* RECORDS FOR PROCESSING
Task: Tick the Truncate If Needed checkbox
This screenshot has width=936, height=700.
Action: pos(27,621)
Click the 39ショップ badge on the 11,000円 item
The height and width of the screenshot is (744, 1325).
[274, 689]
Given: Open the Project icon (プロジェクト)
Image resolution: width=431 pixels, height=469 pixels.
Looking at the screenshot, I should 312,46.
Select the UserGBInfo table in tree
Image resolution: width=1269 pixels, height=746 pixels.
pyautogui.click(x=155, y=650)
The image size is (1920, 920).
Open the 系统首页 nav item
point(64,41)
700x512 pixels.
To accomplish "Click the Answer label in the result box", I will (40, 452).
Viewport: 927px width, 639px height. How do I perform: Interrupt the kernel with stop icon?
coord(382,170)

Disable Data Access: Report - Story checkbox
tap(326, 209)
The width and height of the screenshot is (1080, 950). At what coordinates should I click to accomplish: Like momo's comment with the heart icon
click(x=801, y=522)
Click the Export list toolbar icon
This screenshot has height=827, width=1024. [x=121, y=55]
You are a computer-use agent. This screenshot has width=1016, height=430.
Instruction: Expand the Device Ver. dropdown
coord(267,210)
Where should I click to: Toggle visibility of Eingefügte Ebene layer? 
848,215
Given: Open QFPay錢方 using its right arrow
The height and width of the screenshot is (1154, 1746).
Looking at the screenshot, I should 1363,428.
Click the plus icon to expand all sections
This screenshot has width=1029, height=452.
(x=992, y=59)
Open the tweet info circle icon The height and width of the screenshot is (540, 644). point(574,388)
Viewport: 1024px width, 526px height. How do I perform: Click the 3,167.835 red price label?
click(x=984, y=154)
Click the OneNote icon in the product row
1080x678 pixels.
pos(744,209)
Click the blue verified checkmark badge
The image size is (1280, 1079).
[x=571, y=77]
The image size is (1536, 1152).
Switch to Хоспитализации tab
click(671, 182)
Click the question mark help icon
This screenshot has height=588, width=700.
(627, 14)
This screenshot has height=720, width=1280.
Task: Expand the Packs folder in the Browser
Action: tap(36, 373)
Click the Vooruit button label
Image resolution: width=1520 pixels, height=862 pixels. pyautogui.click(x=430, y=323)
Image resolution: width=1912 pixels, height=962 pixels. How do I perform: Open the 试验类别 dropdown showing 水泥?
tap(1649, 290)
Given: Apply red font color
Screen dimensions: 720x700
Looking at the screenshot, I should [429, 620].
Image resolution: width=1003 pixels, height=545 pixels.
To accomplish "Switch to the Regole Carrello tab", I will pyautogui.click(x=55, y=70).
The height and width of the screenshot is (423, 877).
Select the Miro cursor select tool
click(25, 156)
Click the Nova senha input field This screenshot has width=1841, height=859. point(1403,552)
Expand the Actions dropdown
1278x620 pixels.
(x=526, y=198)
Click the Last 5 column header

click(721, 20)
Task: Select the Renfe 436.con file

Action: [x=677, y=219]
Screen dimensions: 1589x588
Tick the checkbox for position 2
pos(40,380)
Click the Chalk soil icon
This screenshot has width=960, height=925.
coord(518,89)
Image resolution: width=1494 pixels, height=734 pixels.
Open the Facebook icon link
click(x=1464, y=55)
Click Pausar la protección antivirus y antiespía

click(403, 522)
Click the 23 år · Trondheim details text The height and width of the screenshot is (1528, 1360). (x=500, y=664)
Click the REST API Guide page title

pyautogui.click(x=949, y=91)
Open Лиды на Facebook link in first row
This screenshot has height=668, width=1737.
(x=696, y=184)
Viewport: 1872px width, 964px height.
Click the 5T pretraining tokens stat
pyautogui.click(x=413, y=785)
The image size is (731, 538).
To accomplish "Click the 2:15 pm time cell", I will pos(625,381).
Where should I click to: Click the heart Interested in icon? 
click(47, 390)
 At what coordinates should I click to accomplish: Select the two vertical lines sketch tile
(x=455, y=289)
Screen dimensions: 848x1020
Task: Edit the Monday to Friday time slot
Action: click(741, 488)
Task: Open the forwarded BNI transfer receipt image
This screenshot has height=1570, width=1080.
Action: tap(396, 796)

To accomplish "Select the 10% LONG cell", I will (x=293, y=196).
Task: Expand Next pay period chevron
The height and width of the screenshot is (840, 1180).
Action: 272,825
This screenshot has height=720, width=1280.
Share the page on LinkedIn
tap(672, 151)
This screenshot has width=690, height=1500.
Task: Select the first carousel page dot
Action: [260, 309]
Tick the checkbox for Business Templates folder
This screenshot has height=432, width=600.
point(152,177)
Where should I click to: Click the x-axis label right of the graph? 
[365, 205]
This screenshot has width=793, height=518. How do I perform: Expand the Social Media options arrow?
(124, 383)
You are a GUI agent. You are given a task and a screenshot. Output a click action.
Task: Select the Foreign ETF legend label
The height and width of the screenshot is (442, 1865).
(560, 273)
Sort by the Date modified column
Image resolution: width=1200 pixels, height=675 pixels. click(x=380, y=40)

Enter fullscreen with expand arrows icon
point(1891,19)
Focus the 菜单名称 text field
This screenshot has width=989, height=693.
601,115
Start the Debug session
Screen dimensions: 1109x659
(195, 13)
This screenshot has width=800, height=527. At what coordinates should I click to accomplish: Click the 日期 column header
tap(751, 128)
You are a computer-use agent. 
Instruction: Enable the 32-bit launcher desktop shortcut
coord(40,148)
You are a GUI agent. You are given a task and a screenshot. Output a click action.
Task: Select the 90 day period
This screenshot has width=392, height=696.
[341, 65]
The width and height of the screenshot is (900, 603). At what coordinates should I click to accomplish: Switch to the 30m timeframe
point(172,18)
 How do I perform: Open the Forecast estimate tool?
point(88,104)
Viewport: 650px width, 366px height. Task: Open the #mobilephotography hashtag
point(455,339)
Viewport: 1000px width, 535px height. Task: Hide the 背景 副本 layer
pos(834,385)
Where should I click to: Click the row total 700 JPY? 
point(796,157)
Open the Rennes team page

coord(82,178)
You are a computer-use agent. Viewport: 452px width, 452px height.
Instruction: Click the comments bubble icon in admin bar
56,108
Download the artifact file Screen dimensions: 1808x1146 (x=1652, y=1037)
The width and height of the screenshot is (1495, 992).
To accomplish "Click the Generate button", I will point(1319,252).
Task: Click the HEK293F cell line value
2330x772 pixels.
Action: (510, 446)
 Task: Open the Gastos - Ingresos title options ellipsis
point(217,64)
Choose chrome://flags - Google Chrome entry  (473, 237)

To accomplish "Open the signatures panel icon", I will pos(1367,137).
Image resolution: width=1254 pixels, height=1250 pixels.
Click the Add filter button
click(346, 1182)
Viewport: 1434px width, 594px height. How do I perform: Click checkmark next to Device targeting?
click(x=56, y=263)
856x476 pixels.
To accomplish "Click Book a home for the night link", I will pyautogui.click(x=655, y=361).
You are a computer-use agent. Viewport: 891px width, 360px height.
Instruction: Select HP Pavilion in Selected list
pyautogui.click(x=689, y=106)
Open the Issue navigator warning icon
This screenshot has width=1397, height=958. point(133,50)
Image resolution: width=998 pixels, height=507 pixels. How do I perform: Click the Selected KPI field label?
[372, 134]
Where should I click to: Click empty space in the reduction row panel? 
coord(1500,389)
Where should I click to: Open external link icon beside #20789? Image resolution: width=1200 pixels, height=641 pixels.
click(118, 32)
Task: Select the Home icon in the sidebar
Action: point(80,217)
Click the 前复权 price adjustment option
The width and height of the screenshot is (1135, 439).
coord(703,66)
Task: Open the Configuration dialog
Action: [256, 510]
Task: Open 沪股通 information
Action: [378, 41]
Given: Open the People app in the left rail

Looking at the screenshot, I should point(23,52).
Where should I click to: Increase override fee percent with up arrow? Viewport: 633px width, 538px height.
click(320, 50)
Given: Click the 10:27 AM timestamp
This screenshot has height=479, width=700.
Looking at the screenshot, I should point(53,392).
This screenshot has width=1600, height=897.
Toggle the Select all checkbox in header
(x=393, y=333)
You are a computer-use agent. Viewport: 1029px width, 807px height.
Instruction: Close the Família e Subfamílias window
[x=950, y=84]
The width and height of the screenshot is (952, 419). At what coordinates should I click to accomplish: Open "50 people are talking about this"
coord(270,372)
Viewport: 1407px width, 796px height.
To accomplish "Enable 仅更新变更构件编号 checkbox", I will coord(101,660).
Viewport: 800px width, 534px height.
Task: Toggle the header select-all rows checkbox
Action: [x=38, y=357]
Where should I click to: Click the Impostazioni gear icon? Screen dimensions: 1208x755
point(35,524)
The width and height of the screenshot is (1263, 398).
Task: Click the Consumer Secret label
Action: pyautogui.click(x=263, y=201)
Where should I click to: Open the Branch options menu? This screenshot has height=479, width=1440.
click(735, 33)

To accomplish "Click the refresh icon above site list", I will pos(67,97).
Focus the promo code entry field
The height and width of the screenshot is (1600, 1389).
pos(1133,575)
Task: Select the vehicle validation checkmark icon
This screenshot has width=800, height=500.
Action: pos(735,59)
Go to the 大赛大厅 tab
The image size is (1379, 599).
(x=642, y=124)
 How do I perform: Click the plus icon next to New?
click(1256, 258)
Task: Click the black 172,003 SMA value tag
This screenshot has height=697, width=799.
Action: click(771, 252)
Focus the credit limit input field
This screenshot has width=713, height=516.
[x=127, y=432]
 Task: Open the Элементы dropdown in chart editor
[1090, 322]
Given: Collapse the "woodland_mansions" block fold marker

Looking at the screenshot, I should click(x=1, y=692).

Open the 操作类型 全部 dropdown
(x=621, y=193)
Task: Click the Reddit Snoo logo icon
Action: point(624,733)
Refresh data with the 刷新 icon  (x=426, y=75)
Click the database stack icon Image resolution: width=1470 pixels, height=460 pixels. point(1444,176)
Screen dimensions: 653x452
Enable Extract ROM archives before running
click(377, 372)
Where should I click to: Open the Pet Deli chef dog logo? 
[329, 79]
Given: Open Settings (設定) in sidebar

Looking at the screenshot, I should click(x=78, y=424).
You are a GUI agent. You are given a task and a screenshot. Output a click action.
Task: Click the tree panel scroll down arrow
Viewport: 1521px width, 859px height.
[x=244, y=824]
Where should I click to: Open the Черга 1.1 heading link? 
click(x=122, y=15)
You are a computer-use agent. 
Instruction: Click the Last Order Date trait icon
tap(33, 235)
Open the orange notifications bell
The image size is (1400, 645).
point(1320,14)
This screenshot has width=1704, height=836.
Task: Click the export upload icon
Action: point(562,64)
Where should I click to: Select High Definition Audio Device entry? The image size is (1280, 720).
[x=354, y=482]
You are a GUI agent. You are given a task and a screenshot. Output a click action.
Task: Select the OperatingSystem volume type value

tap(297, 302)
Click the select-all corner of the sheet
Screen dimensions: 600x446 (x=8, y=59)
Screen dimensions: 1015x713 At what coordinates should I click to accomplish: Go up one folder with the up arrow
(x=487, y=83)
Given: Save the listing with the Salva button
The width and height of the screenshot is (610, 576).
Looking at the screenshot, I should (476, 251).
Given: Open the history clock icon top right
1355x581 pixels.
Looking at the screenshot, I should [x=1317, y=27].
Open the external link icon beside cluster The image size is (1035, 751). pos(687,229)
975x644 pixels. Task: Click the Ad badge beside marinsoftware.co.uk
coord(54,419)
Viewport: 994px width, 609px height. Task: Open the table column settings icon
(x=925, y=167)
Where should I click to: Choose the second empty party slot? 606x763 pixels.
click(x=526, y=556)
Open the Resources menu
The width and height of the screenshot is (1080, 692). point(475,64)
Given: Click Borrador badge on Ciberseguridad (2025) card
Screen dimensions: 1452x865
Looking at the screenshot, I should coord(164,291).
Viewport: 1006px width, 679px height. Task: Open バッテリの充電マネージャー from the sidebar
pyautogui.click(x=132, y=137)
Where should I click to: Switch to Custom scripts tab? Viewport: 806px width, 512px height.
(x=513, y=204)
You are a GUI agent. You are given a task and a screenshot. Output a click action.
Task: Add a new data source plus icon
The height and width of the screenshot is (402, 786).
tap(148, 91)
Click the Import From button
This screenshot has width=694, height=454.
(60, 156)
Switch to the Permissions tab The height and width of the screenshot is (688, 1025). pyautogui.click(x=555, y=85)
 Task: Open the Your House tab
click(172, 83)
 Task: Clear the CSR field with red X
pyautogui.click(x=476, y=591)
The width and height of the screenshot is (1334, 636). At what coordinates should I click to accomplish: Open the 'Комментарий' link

* GOAL OF THE EXERCISE
The required output is every line above from the one with "At what coordinates should I click to accomplish: Select" down to the one with "Task: Select the Foreign ETF legend label", restated word for word, ends included.

* RESULT FOR THIS EXERCISE
 At what coordinates should I click to accomplish: Select the two vertical lines sketch tile
(x=455, y=289)
Screen dimensions: 848x1020
Task: Edit the Monday to Friday time slot
Action: click(741, 488)
Task: Open the forwarded BNI transfer receipt image
This screenshot has height=1570, width=1080.
Action: tap(396, 796)

To accomplish "Select the 10% LONG cell", I will (x=293, y=196).
Task: Expand Next pay period chevron
The height and width of the screenshot is (840, 1180).
Action: 272,825
This screenshot has height=720, width=1280.
Share the page on LinkedIn
tap(672, 151)
This screenshot has width=690, height=1500.
Task: Select the first carousel page dot
Action: [260, 309]
Tick the checkbox for Business Templates folder
This screenshot has height=432, width=600.
point(152,177)
Where should I click to: Click the x-axis label right of the graph? 
[365, 205]
This screenshot has width=793, height=518. How do I perform: Expand the Social Media options arrow?
(124, 383)
You are a GUI agent. You are given a task and a screenshot. Output a click action.
Task: Select the Foreign ETF legend label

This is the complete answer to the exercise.